Your task >> Begin at the first line of the records below and, please, give each line again exactly until the line with "Proudly powered by WordPress (100, 2571)" is included.

Source records:
|---|

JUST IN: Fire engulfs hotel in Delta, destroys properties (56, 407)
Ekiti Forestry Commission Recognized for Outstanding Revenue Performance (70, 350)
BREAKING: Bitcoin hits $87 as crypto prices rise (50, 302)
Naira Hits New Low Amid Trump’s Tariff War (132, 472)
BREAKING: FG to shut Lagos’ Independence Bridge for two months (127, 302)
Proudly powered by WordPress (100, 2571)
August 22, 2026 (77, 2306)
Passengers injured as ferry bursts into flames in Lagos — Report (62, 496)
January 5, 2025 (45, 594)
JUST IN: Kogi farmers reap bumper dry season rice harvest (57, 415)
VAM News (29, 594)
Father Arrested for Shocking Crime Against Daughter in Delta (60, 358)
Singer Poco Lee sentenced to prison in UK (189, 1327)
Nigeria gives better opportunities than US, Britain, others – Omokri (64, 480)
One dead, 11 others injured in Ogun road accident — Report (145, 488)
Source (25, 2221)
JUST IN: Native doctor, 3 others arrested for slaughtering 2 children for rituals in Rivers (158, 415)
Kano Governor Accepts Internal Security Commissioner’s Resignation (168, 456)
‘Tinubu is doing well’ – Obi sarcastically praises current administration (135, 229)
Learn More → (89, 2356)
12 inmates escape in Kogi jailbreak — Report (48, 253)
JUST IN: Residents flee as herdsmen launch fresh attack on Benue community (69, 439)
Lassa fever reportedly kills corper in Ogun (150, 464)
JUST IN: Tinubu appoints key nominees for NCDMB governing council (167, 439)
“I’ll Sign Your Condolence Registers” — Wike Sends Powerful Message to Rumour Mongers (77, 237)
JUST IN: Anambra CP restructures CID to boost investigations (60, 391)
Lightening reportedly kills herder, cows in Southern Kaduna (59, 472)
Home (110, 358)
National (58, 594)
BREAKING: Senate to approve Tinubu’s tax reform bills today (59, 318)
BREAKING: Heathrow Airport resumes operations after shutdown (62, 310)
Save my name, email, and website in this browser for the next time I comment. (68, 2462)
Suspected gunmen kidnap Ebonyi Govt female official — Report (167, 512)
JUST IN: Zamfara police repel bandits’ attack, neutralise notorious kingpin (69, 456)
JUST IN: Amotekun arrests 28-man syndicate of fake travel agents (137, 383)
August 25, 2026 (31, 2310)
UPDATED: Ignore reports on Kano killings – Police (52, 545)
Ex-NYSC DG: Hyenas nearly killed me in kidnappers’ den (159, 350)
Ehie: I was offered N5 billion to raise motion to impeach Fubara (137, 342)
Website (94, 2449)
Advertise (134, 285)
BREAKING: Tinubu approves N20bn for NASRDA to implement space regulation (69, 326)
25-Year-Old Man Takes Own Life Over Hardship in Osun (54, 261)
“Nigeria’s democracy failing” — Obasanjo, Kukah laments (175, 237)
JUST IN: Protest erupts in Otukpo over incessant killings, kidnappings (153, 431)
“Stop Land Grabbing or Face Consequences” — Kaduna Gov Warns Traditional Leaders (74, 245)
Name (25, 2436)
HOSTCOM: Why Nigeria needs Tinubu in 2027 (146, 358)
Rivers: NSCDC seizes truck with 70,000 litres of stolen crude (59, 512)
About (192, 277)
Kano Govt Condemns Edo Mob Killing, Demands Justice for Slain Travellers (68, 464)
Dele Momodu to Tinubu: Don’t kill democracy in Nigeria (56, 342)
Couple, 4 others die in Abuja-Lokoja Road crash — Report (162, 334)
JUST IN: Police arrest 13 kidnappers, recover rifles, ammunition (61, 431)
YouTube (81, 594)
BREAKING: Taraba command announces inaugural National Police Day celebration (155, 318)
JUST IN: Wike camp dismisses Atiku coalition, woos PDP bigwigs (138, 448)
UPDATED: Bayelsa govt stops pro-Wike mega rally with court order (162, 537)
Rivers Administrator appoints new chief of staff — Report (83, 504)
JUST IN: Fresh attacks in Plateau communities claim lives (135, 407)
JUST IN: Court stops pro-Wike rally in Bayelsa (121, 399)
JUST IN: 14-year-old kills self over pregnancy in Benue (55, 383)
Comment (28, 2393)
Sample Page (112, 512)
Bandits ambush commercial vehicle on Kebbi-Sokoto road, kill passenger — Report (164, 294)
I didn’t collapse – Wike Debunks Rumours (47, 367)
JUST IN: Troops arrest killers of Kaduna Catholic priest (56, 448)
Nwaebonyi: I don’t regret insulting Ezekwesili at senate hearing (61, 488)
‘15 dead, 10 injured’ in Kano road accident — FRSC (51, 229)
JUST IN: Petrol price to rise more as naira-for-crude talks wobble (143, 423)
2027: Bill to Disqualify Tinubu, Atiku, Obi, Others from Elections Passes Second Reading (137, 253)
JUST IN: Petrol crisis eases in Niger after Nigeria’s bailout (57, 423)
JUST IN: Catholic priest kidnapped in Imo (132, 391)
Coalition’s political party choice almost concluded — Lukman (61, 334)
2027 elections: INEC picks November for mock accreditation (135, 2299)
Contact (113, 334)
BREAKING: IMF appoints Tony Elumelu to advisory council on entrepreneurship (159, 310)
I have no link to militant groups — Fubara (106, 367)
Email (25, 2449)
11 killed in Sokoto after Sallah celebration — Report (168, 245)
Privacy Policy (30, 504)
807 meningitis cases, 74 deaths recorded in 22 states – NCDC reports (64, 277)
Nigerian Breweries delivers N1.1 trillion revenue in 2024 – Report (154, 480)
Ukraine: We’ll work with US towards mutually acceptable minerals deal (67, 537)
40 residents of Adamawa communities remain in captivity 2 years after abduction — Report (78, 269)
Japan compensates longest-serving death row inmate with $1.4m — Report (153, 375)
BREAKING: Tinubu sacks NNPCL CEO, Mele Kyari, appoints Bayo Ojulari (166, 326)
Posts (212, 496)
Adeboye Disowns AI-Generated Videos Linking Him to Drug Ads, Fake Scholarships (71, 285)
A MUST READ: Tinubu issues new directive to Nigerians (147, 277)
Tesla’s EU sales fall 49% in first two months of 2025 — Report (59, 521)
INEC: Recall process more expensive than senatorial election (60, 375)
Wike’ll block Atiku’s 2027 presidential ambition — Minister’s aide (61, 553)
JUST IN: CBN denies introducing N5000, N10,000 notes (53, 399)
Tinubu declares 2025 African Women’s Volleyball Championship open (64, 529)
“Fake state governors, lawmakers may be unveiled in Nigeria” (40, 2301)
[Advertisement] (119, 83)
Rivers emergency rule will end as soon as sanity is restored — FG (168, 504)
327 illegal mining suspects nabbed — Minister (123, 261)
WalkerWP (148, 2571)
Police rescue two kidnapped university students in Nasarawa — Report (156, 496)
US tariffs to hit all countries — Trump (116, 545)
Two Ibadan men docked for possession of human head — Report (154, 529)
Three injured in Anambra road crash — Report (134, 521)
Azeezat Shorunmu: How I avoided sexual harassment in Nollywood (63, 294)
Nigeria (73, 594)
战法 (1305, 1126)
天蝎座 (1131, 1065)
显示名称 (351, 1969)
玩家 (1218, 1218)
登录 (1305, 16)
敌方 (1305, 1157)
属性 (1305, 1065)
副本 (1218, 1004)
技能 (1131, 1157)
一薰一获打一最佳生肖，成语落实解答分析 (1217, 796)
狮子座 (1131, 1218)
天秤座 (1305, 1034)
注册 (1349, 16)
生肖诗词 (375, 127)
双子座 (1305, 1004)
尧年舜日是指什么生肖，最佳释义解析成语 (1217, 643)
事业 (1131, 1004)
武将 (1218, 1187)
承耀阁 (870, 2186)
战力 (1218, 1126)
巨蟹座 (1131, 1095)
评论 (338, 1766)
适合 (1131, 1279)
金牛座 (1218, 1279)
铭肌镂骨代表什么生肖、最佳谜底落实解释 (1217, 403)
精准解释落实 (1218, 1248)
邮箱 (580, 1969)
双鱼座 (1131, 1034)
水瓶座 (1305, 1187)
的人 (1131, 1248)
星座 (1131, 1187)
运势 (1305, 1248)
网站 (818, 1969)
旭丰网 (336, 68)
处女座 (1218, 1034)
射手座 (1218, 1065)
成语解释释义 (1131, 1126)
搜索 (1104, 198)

|---|

Answer box >>
JUST IN: Fire engulfs hotel in Delta, destroys properties (56, 407)
Ekiti Forestry Commission Recognized for Outstanding Revenue Performance (70, 350)
BREAKING: Bitcoin hits $87 as crypto prices rise (50, 302)
Naira Hits New Low Amid Trump’s Tariff War (132, 472)
BREAKING: FG to shut Lagos’ Independence Bridge for two months (127, 302)
Proudly powered by WordPress (100, 2571)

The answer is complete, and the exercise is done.